▶ [Exercise directions]: Your answer should consist only of the lines below from the one with "Task: Select the Live menu option" through the one with "Image resolution: width=1170", copied exactly.

▶ [Data for processing]:
★ ★ ★ ★ ★

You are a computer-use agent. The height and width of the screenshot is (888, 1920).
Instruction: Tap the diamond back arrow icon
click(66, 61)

★ ★ ★ ★ ★

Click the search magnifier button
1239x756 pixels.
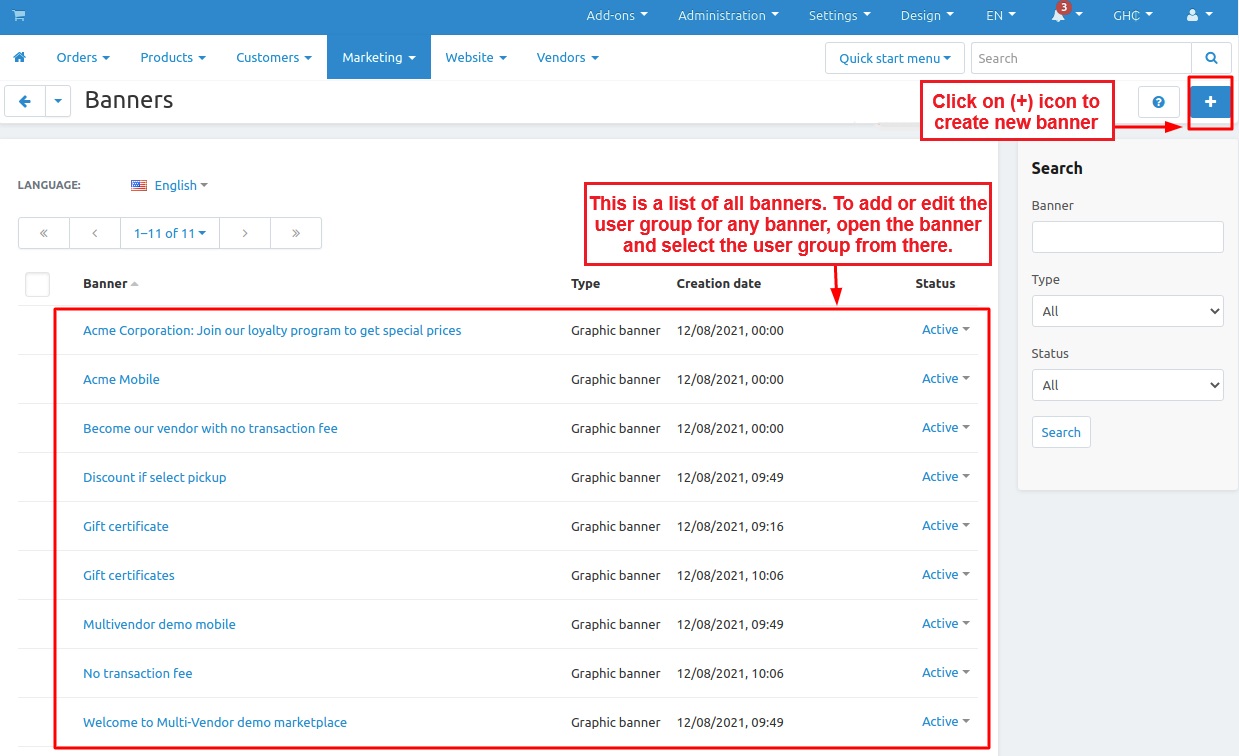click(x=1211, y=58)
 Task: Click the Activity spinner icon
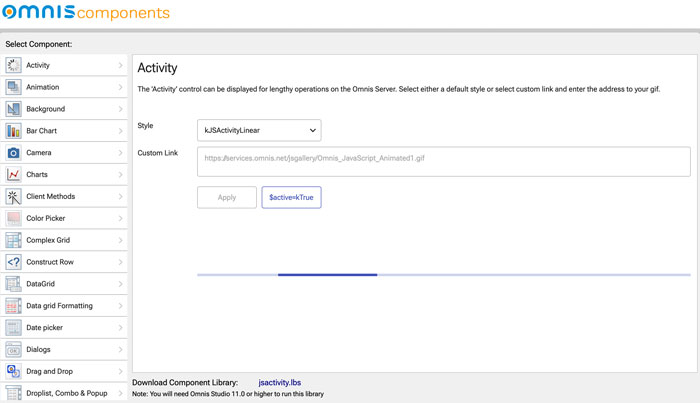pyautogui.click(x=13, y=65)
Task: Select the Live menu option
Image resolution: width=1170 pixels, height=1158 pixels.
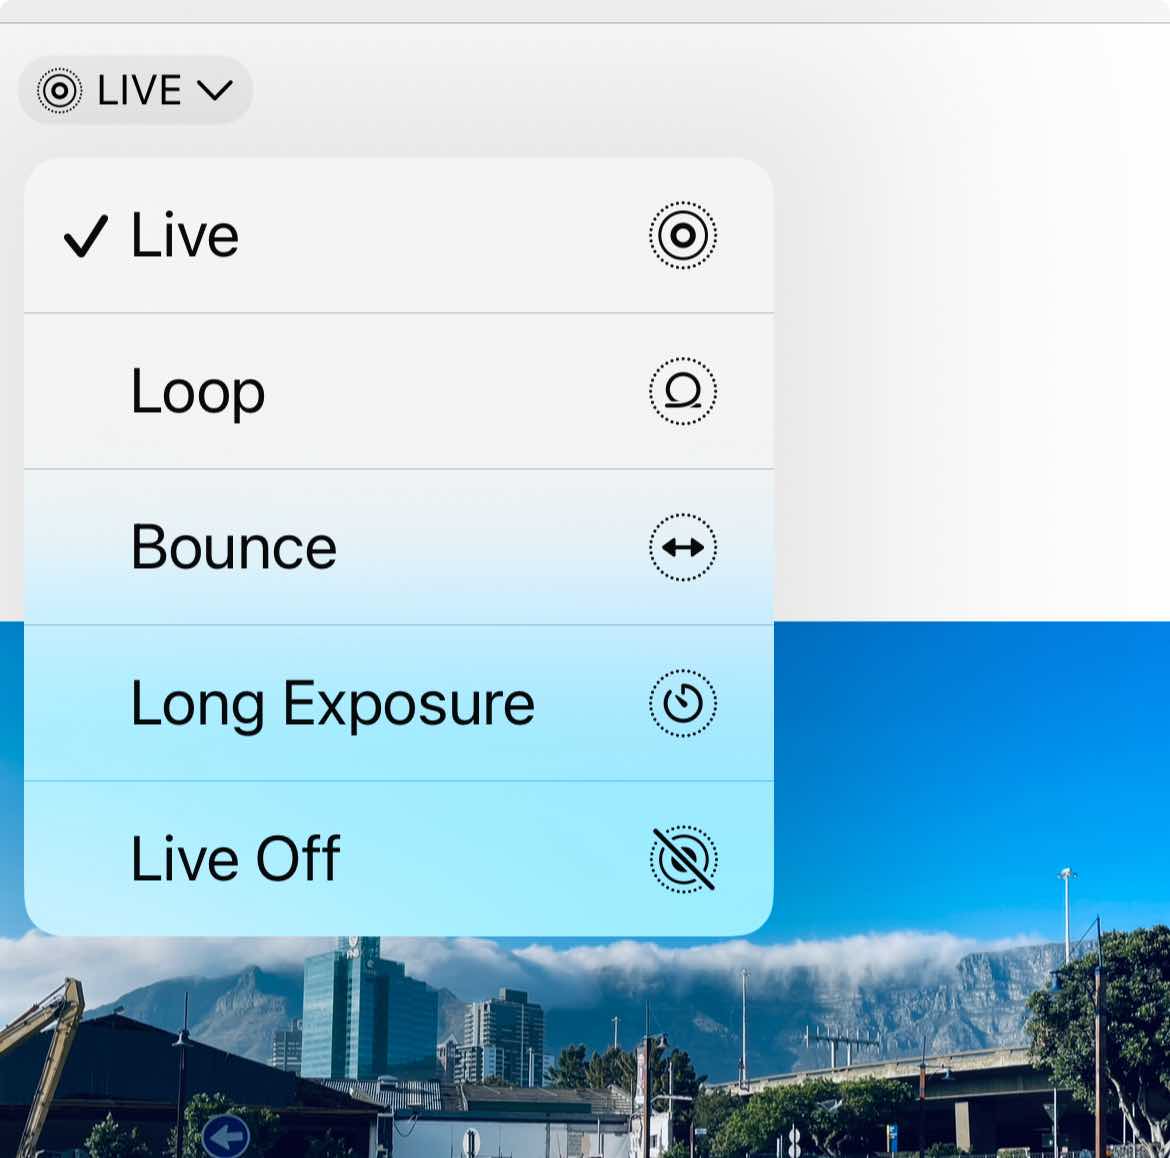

★ ★ ★ ★ ★

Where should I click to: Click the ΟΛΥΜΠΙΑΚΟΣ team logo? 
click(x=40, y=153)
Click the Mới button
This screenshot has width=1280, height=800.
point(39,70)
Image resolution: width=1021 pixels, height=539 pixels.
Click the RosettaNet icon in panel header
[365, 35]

★ ★ ★ ★ ★

▶ [Answer to this task]:
Task: Select the Live menu option
Image resolution: width=1170 pixels, height=1158 pixels.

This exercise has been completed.